→ Given task: Reproduce word for word everything in the forum post below from "Post by Supertramp78" down to "has been busy.".

→ Text block:
Post by Supertramp78 on Aug 22, 2014 12:49:41 GMT -5
I haven't had much to post here even if I was posting which I wasn't. As Tom Lehrer said, "If you can't communicate, the very least you can do is shut up." I'll try to keep out of the more contentious threads. My "WTF??" reaction needs to be offset with the "what the hell good would it really do" reality of this place.
Not a lot happened with me, but Cameron has been busy.
He was a TA for a summer class that had to cover game design, graphic design and computer animation in ten weeks. Brutal schedule. But, as he frequently told me, "It is a lot easier teaching these classes than taking them."
One big news thing was regarding the videos he works on last summer. Specifically the one with the robots. That was a summer industry class with ReelFX Studio and the Viz Lab. You get ten weeks to produce a finished 30 second animation and most years you just move into the lab and live there for the duration.
First his film was accepted to the Texas Independent Film Festival. Don't get excited. This was the first year event sponsored by an Aggie film group on Campus and held on Campus and I honestly think they were taking anything that even kind of looked good in order to fill a three day schedule. At one point Cameron had to take part in a media Q&A with a bunch of other filmmakers. Of the five people on stage, the other four had produced live action shows or documentaries. Cameron's was computer animated. The reporters would ask a question and all five would answer it. One of the questions was "How much did you follow a script vs. how much was adlibbed on set?" When they handed the mic to Cameron he said, "We didn't have a script. We just set the camera up and let the robots do their thing."
After that, he packaged up all three of the clips and wrote a description of the project and sent it to ACM SIGGRAPH for inclusion in their annual world wide conference Dailies presentations. It got accepted. The event was in Vancouver this year. ACM is a very old computer user group (the ACM stands for Association for Computing Machinery) and the SIGGRAPH part stands for special interest group graphics - back when computer graphics was brand new. This group has been around since 1974. So think back on what computer graphics have done since 1974. This is the largest professional group of its kind anywhere. All the special effect houses, animation film studios and computer graphics houses are members. Thousands of people show up every year and the new tech room is under a non-disclosure rule. In fact most of the conference is considered confidential. Cameron has been attending for three years now since over that time period he has been the President of the Texas A&M chapter of ACM SIGGRAPH.

→ Material shown:
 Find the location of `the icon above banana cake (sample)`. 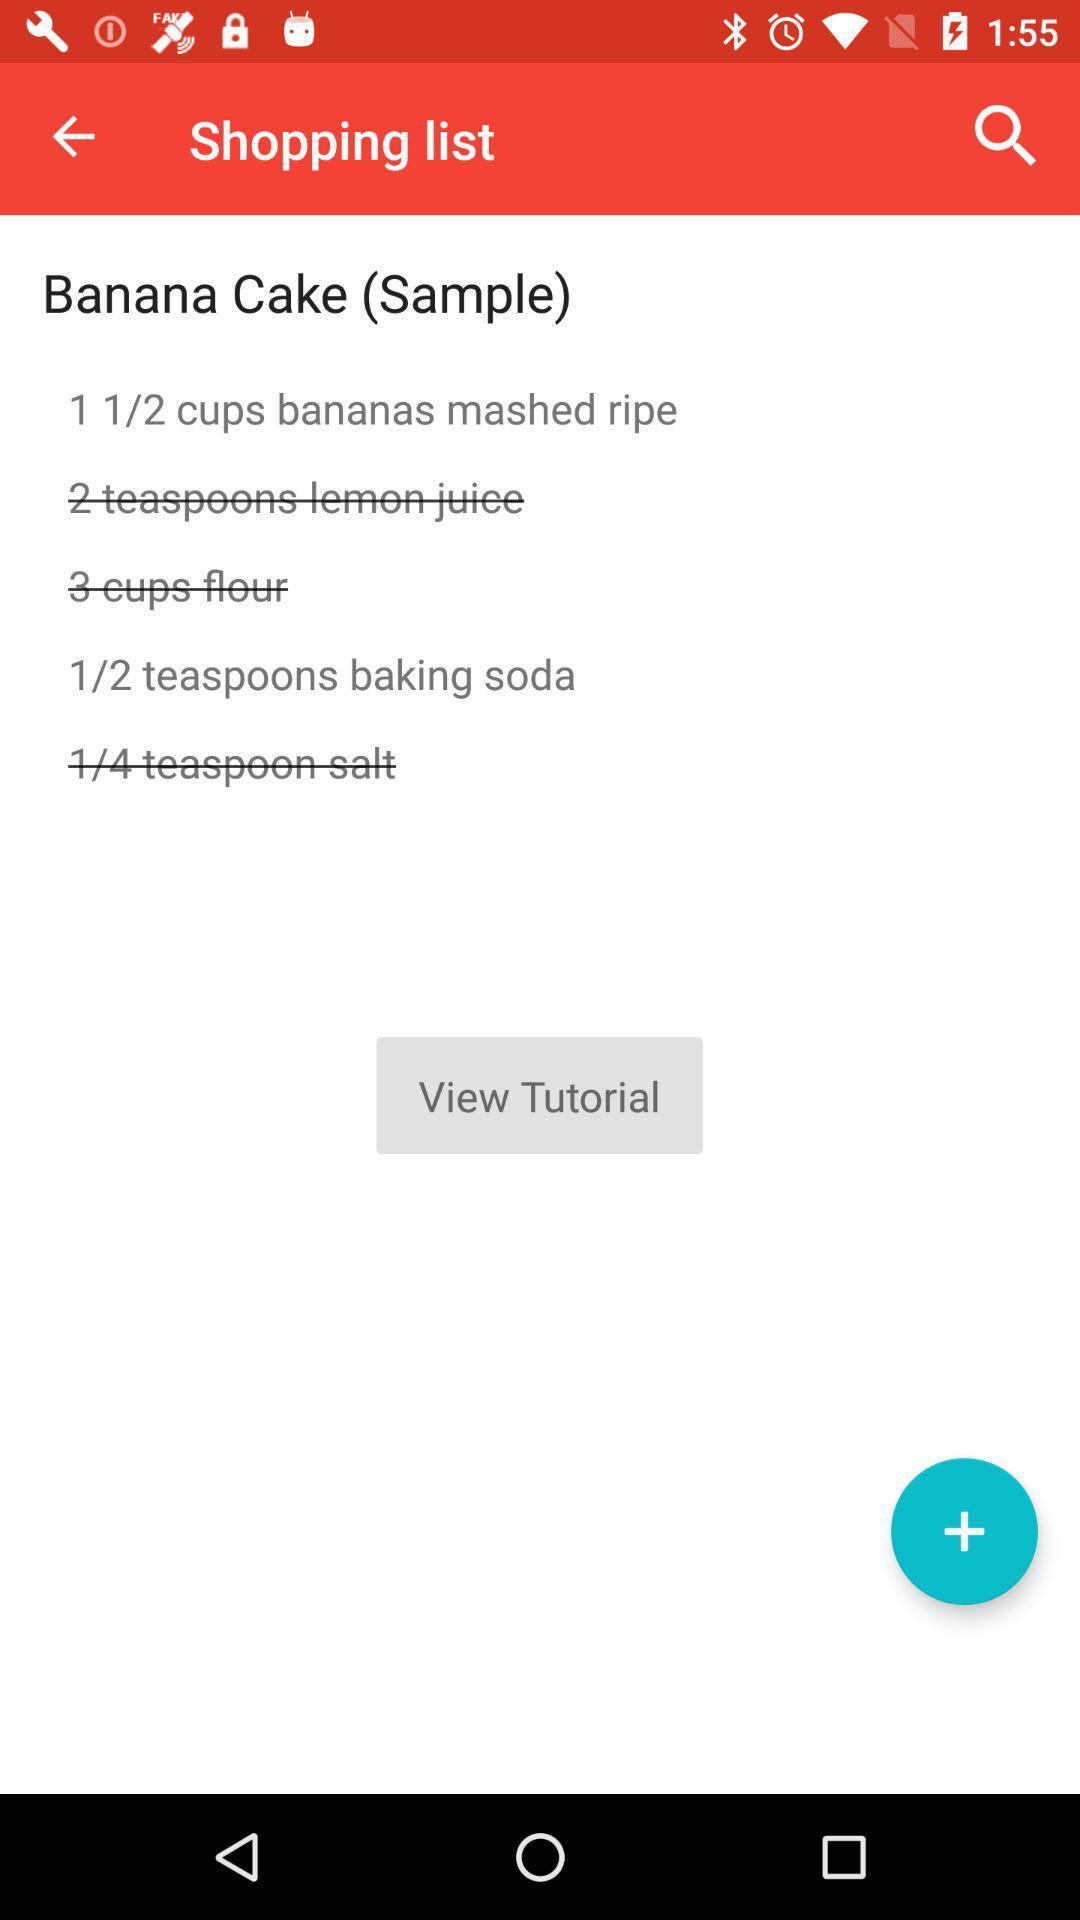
---
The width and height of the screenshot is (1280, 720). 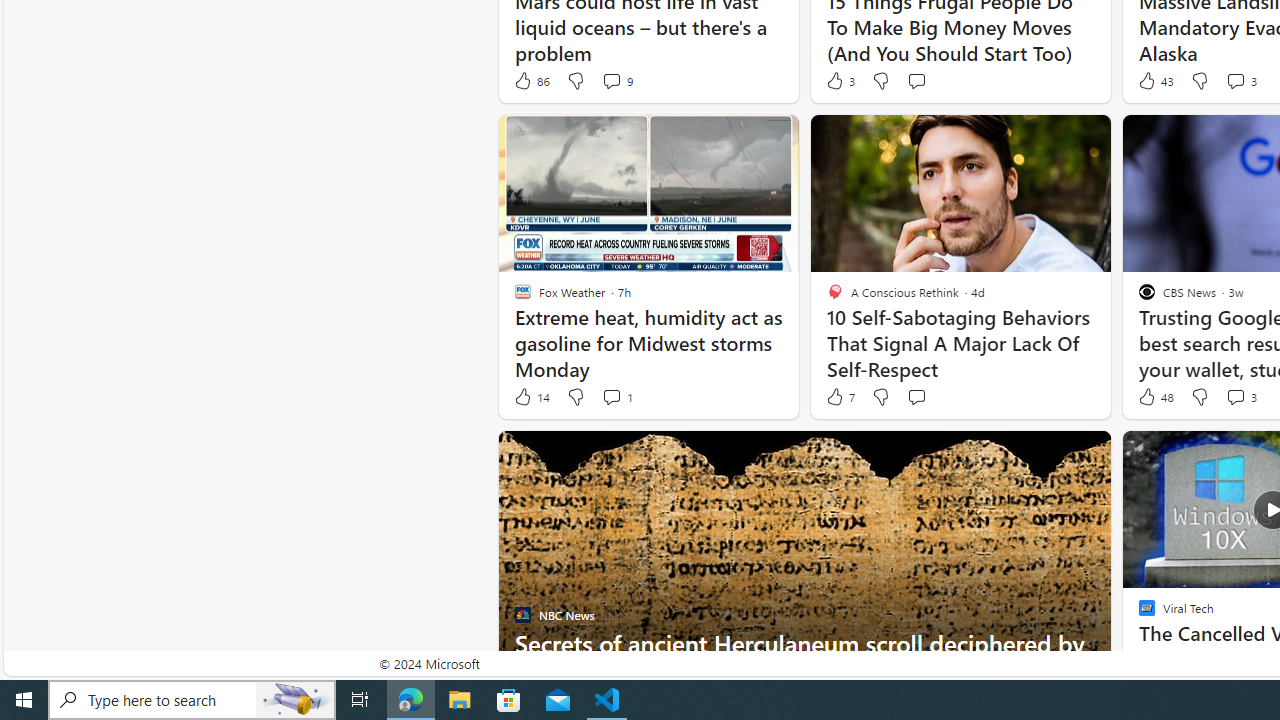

→ Answer to this task:
Post by Supertramp78 on Aug 22, 2014 12:49:41 GMT -5
I haven't had much to post here even if I was posting which I wasn't. As Tom Lehrer said, "If you can't communicate, the very least you can do is shut up." I'll try to keep out of the more contentious threads. My "WTF??" reaction needs to be offset with the "what the hell good would it really do" reality of this place.
Not a lot happened with me, but Cameron has been busy.